• **Testo estratto**:
* * * *

Sulla prima parte come spiegato sono d'accordo.
Sulla seconda credo che sia più un rapporto ambivalente, lo stesso che c'è tra corpo e sentimento, sembrano molto distanti a prima vista, in realtà sono totalmente la stessa cosa, sono totalmente intrinseci e sovrapponibili, non esiste reale dualismo tra le due né scissione, solo un illusorio senso di essi come spiegato.
Noi siamo qui per prenderci cura delle piante e animali, ma allo stesso tempo noi non ci saremmo mai evoluti senza il fabbisogno energetico/ chimico apportato da questi in noi.
Loro ci sarebbero senza di noi, noi no, quindi si può affermare il contrario, il pianeta che noi uccidiamo giorno dopo giorno è quello che si è sempre preso cura di noi. Noi egoisticamente ci dobbiamo prendere cura di lui semplicemente per non estinguerci immediatamente dopo o subito prima delle sue diverse forme vitali ivi presenti.
Forse quindi ci siamo evoluti come è stato per un altro motivo ben preciso.
Le piante o gli animali incidono direttamente solo sulla realtà propria o comunque del pianeta dove essi vivono.
Noi tramite la nostra coscienza e conoscenza data del nostro corpo dal nostro corpo, quindi di noi stessi, abbiamo anche la coscienza su tutto ciò che ci circonda, dentro e fuori dal pianeta stesso, a livello quindi quanto meno cosmologico.
Quello che voglio dire è che noi anche senza reale libero arbitrio (non starò a ripetere i motivi ora, basta ragionare sul fatto che viviamo e ci muoviamo solo nel presente/passato), abbiamo però la possibilità di incidere direttamente nella nostra infinitesimale parte sulla realtà stessa dell'universo. Possiamo comprendendo noi stessi comprendere l'universo che ci ingloba e da cui evoluzione tutto deriva in termini vitali di materia. Quindi venire a conoscenza e coscienza della storia che ha poi portato a tutto il resto e quindi a noi. Inoltre possiamo, come d'altronde stiamo già facendo in nostra infinitesimale misura e parte, essendo già riusciti a superare gli orizzonti dal pianeta, a essere parte attiva e non solo passiva della stessa realtà che ci racchiude, cioè nell'essere e divenire universale di quest'ultima.

* * * *

• **Dati estratti**:
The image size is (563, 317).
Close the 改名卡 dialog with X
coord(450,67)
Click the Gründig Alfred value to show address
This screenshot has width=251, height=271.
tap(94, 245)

* * * *

Ricopia per intero il testo estratto, senza cambiare né omettere alcuna parola.

• **Soluzione completa**:
Sulla prima parte come spiegato sono d'accordo.
Sulla seconda credo che sia più un rapporto ambivalente, lo stesso che c'è tra corpo e sentimento, sembrano molto distanti a prima vista, in realtà sono totalmente la stessa cosa, sono totalmente intrinseci e sovrapponibili, non esiste reale dualismo tra le due né scissione, solo un illusorio senso di essi come spiegato.
Noi siamo qui per prenderci cura delle piante e animali, ma allo stesso tempo noi non ci saremmo mai evoluti senza il fabbisogno energetico/ chimico apportato da questi in noi.
Loro ci sarebbero senza di noi, noi no, quindi si può affermare il contrario, il pianeta che noi uccidiamo giorno dopo giorno è quello che si è sempre preso cura di noi. Noi egoisticamente ci dobbiamo prendere cura di lui semplicemente per non estinguerci immediatamente dopo o subito prima delle sue diverse forme vitali ivi presenti.
Forse quindi ci siamo evoluti come è stato per un altro motivo ben preciso.
Le piante o gli animali incidono direttamente solo sulla realtà propria o comunque del pianeta dove essi vivono.
Noi tramite la nostra coscienza e conoscenza data del nostro corpo dal nostro corpo, quindi di noi stessi, abbiamo anche la coscienza su tutto ciò che ci circonda, dentro e fuori dal pianeta stesso, a livello quindi quanto meno cosmologico.
Quello che voglio dire è che noi anche senza reale libero arbitrio (non starò a ripetere i motivi ora, basta ragionare sul fatto che viviamo e ci muoviamo solo nel presente/passato), abbiamo però la possibilità di incidere direttamente nella nostra infinitesimale parte sulla realtà stessa dell'universo. Possiamo comprendendo noi stessi comprendere l'universo che ci ingloba e da cui evoluzione tutto deriva in termini vitali di materia. Quindi venire a conoscenza e coscienza della storia che ha poi portato a tutto il resto e quindi a noi. Inoltre possiamo, come d'altronde stiamo già facendo in nostra infinitesimale misura e parte, essendo già riusciti a superare gli orizzonti dal pianeta, a essere parte attiva e non solo passiva della stessa realtà che ci racchiude, cioè nell'essere e divenire universale di quest'ultima.